Work instructions
Extend the piece below on California foreclosures and bank bailouts, picking up right after its final sentence.
***** Page text *****
Joe:  “Yeah.  I got an option ARM which started out at $1,300 and is now up to $3,000.  I can’t make that payment.”

Lender:  “Okay.  We’re going to give you like 30 more days and then we’ll kick you out.”

Joe:  “Sounds like a plan.  Can you reduce my principal?”

Lender:  “No.  But we can extend your terms to 50 years making you basically a renter in an expensive home.  What do you say?”

Joe:  “No thanks.  Foreclosure it is.”

That is if the lender can even get a hold of the owner since one-third of people moonwalk away from homes without responding to the lender.  Let us take a look at how well that SB 1137 did for California:

California Foreclosures

Source:  ForeclosureRadar.com

Well that didn’t last.  We are back at near record levels in one month.  It was a complete waste of time and political posturing.  I mean politicians love saying, “save a home, save the world” yet how many of these people speculated with toxic mortgages on overpriced homes chasing a pipe dream?  Banks lent the money and deserve to implode.  At this point here is my suggestion since I get some people e-mailing me about what to do:

(a)  Pick a handful of banks and that is it.  They’ll be the banks of the country.  All others implode or fight for their own survival.
(b)  Those that are picked are now owned by us.  Screw it.  If we are pumping money into them we dictate how they are run.  As the people’s bank, we choose where the money goes.

(c)  Bad assets get forced down either by cram-downs or mark to market.  Bring all of it into the open.  Those that make it, survive another day.  Those that don’t, implode on their bad loans and should be gone.
(d)  Ramp up FBI/DOJ prosecutions.  Those that bet on this market and caused this bubble deserve to have their money yanked from them.  Create a trust fund where all their wealth is taken into custody for the greater good.  That should yield a few billion.

(e)  Triage foreclosures.  Someone making $30,000 will not make it in a $300,000 home.  Foreclose.  Someone making $70,000 will not be able to manage their $500,000 mortgage in California.  Foreclose.  Do this quickly and get it over with.  All these other programs are only prolonging the pain.  We have another viable option.  It is called renting.  Over 50 percent of the 10,000,000 people in L.A. County do this.  We need to get away from this “American Dream” according to the real estate industry meaning everyone deserves a F-150 and a 3,000 square foot McMansion with a plasma in every room.

(f)  Those banks that are standing cannot use funds to buy out other companies!  Look at BofA buying out Merrill Lynch.  Now they need more money.  Banks that fail will be broken up in bankruptcy and sold off to the highest bidder, period.  Otherwise you are going to get banks like Citi and Bank of America hoarding tax payer money to buy out failing banks.  Totally inconsistent process which smells of cronyism.  Banks being bailed out should run like utility companies.
***** Entries provided *****
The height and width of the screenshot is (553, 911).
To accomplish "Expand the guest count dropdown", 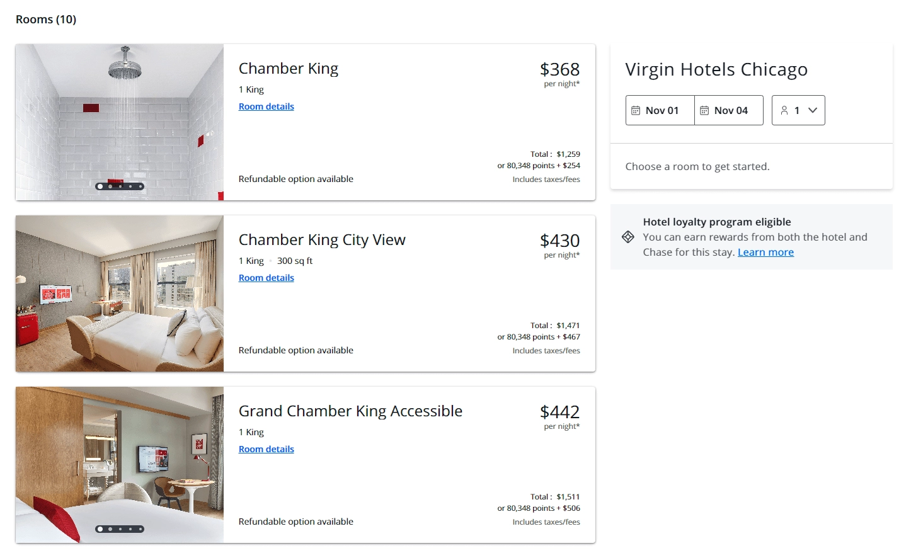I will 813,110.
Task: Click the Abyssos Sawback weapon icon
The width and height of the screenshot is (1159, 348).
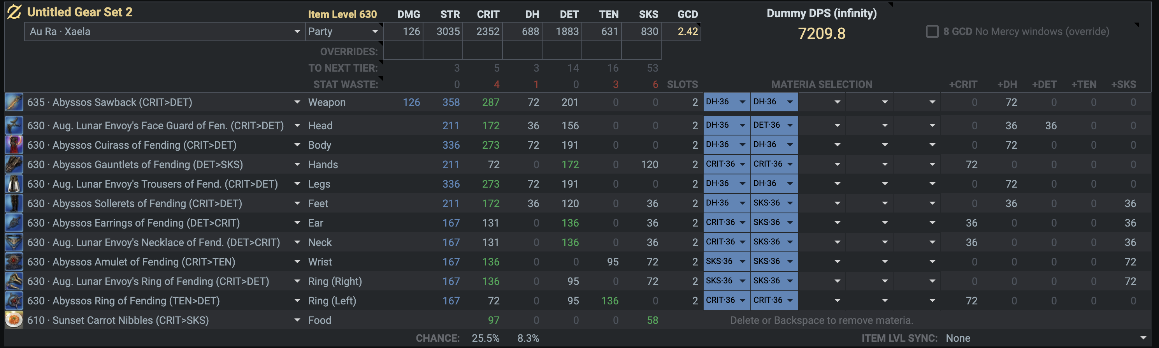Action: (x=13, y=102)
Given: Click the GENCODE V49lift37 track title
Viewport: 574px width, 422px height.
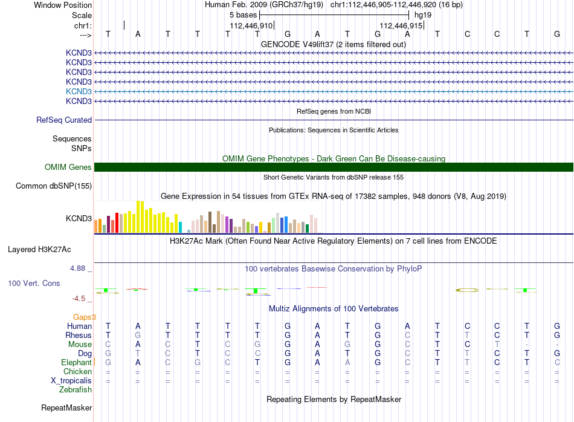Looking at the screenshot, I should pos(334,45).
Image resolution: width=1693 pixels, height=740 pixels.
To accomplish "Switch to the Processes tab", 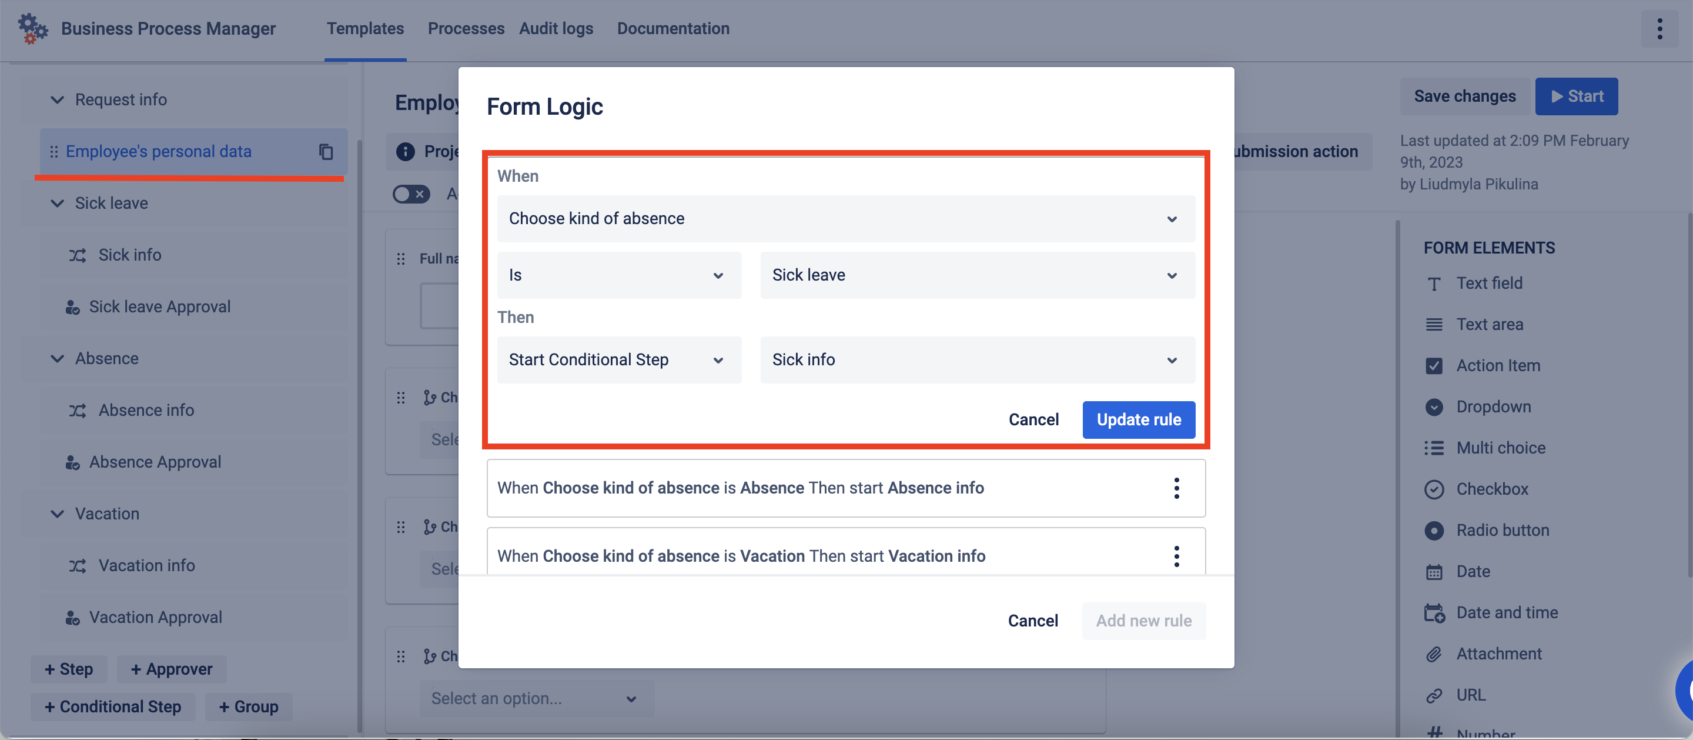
*****
Output for this task
All the intervention and prices are still cratering:

Case Shiller Index

If you have any doubt how useless SB 1137 was, take a look at these stats:

California Notice of Defaults

August 2008:                 44,278

September 2008:         21,665

December 2008:          42,000

A total waste of time.  California alone made up 26 percent of all nationwide foreclosure filings even though we are 12.1 percent of the entire nation’s population.  How many foreclosure filings did California have in 2008?  How about 837,665.

In fact, looking at only 4 states, California, Florida, Arizona, and Nevada these states accounted for 51 percent of all foreclosure activity.  You don’t think Bank of America is going to need more dough once those toxic loans from Countrywide start going sour?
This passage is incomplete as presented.